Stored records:

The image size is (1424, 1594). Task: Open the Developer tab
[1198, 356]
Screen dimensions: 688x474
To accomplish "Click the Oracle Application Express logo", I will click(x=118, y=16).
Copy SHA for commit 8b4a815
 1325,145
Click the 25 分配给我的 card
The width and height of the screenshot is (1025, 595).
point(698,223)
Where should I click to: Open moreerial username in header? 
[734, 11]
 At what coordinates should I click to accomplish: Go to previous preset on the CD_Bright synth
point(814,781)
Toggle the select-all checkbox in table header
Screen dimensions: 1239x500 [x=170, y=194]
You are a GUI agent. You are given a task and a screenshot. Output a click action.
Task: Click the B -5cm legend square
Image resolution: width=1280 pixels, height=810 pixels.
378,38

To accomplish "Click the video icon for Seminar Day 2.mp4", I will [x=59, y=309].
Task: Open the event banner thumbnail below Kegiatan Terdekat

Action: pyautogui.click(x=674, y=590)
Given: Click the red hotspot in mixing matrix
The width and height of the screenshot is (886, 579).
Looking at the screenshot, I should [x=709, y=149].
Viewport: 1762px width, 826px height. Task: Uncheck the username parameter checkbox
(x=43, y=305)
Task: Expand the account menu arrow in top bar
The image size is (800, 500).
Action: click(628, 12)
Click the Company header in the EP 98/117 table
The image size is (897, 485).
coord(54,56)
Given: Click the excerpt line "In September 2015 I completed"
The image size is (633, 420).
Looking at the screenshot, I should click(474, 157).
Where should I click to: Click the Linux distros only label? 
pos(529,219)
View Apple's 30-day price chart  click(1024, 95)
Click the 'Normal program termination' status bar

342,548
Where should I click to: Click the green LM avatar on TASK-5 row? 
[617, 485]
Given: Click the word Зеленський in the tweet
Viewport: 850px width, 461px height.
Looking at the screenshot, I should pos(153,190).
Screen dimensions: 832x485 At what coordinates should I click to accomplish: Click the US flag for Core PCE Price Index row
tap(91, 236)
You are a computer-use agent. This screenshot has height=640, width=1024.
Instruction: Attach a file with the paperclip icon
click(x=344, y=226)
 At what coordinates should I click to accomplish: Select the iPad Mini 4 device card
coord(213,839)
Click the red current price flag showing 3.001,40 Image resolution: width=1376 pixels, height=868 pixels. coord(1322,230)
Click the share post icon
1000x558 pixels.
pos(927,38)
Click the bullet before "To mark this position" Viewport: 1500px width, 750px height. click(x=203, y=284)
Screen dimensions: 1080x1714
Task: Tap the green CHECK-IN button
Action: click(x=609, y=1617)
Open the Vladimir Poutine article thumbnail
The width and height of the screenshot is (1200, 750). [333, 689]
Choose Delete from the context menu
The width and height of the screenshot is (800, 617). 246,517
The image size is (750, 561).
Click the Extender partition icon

▶ **PROBLEM**: Write the records again exactly as they stand.

▶ **SOLUTION FOR THIS PROBLEM**:
The image size is (1424, 1594). Task: Open the Developer tab
[1198, 356]
Screen dimensions: 688x474
To accomplish "Click the Oracle Application Express logo", I will click(x=118, y=16).
Copy SHA for commit 8b4a815
 1325,145
Click the 25 分配给我的 card
The width and height of the screenshot is (1025, 595).
point(698,223)
Where should I click to: Open moreerial username in header? 
[734, 11]
 At what coordinates should I click to accomplish: Go to previous preset on the CD_Bright synth
point(814,781)
Toggle the select-all checkbox in table header
Screen dimensions: 1239x500 [x=170, y=194]
You are a GUI agent. You are given a task and a screenshot. Output a click action.
Task: Click the B -5cm legend square
Image resolution: width=1280 pixels, height=810 pixels.
378,38

To accomplish "Click the video icon for Seminar Day 2.mp4", I will [x=59, y=309].
Task: Open the event banner thumbnail below Kegiatan Terdekat

Action: pyautogui.click(x=674, y=590)
Given: Click the red hotspot in mixing matrix
The width and height of the screenshot is (886, 579).
Looking at the screenshot, I should [x=709, y=149].
Viewport: 1762px width, 826px height. Task: Uncheck the username parameter checkbox
(x=43, y=305)
Task: Expand the account menu arrow in top bar
The image size is (800, 500).
Action: click(628, 12)
Click the Company header in the EP 98/117 table
The image size is (897, 485).
coord(54,56)
Given: Click the excerpt line "In September 2015 I completed"
The image size is (633, 420).
Looking at the screenshot, I should click(474, 157).
Where should I click to: Click the Linux distros only label? 
pos(529,219)
View Apple's 30-day price chart  click(1024, 95)
Click the 'Normal program termination' status bar

342,548
Where should I click to: Click the green LM avatar on TASK-5 row? 
[617, 485]
Given: Click the word Зеленський in the tweet
Viewport: 850px width, 461px height.
Looking at the screenshot, I should pos(153,190).
Screen dimensions: 832x485 At what coordinates should I click to accomplish: Click the US flag for Core PCE Price Index row
tap(91, 236)
You are a computer-use agent. This screenshot has height=640, width=1024.
Instruction: Attach a file with the paperclip icon
click(x=344, y=226)
 At what coordinates should I click to accomplish: Select the iPad Mini 4 device card
coord(213,839)
Click the red current price flag showing 3.001,40 Image resolution: width=1376 pixels, height=868 pixels. coord(1322,230)
Click the share post icon
1000x558 pixels.
pos(927,38)
Click the bullet before "To mark this position" Viewport: 1500px width, 750px height. click(x=203, y=284)
Screen dimensions: 1080x1714
Task: Tap the green CHECK-IN button
Action: click(x=609, y=1617)
Open the Vladimir Poutine article thumbnail
The width and height of the screenshot is (1200, 750). [333, 689]
Choose Delete from the context menu
The width and height of the screenshot is (800, 617). 246,517
The image size is (750, 561).
Click the Extender partition icon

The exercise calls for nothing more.